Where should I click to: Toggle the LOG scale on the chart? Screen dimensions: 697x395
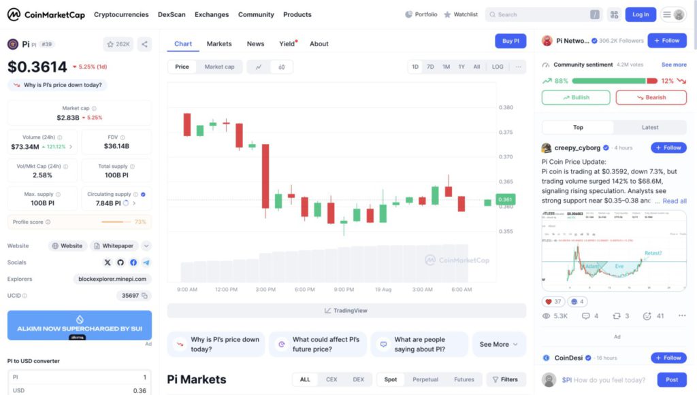[x=498, y=67]
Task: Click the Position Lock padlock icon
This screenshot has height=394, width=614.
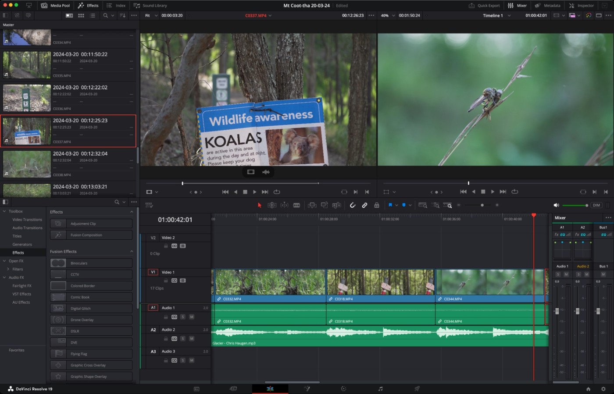Action: pos(376,205)

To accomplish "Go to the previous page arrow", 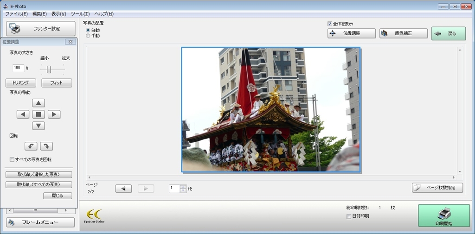I will tap(123, 189).
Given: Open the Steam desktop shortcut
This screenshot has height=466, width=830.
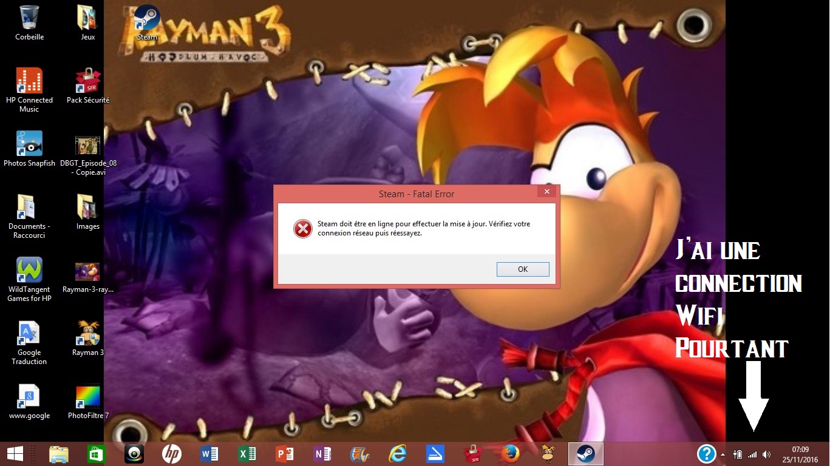Looking at the screenshot, I should click(147, 22).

* * *

WORK INSTRUCTIONS
Extract every line of the data above that contains the word "This". Matching is case-sensitive.

THE COMPLETED TASK
This screenshot has height=394, width=614.
This screenshot has height=466, width=830.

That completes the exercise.